WHAT TO WORK ON = In the article on wills and probate, what two things does probate confirm?

Have you heard the saying “Death and taxes are the only certainties in life”? Benjamin Franklin coined the phrase. And while it’s a bit dark, he’s not wrong.
So, what happens when you mix death and taxes together? You get something many Canadians are uncertain about: your will and probate.
Luckily, we can shed some light with answers to your questions and help you feel more confident that you’re on the right track:
- What is probate?
- What’s an executor?
- What if you don’t have a will? Or your executor can’t do the job?
- Who does what in the process of probate?
- Why does an executor have to apply for probate?
- How does an executor apply for probate?
- What could happen if your executor doesn’t apply for letters probate?
- How much are probate fees in Canada?
- Are probate fees considered as income tax?
- How can I avoid doubling my probate costs?
- How does probate affect joint accounts or assets?
- Is there probate for life insurance or registered accounts with named beneficiaries?
- Can I have multiple wills?
- What about cash gifts?
- Can I use a trust to avoid probate?
- Are probated wills private or public?
Please note that the information that follows does not apply in Quebec. Quebec does not charge probate fees. Notarized wills do not have to be approved in this province. A court or notary must validate by the probate procedure handwritten wills and wills made in front of witnesses. In these later cases, fees are applicable – they’re generally more than $1,000.
1. What is probate?
Simply put, probate is a legal approval process that confirms:
- the validity of a will, and
- appointment of an executor.
Most estates will need probate if there are assets that need to be distributed. The more complicated the will, the more likely probate is required.
2. What’s an executor?
An executor is someone who can:
- carry out the terms of your will and
- look after your assets after your death.

ENTRIES =
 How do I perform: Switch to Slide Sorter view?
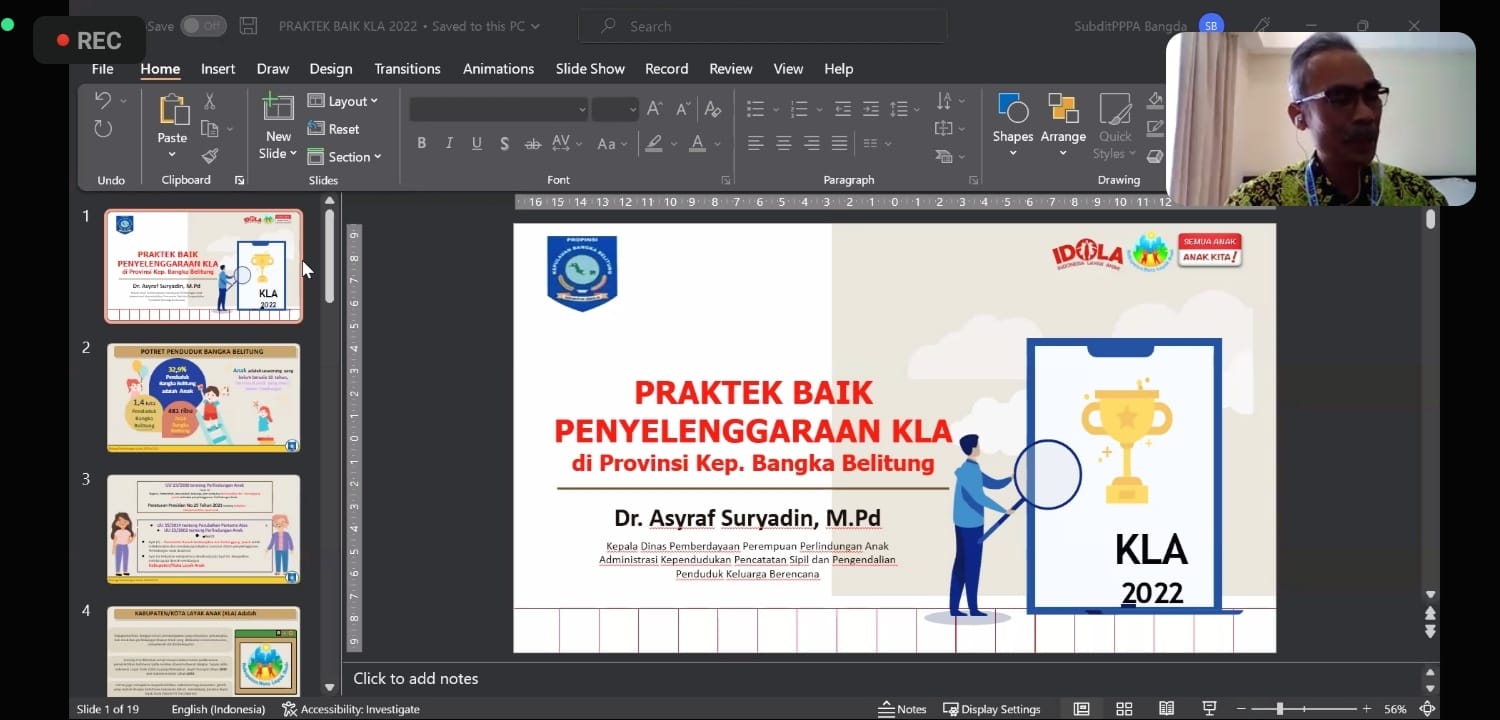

---

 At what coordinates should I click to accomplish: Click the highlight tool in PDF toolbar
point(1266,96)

WRITTEN SOLUTION = Probate confirms the validity of a will and the appointment of an executor.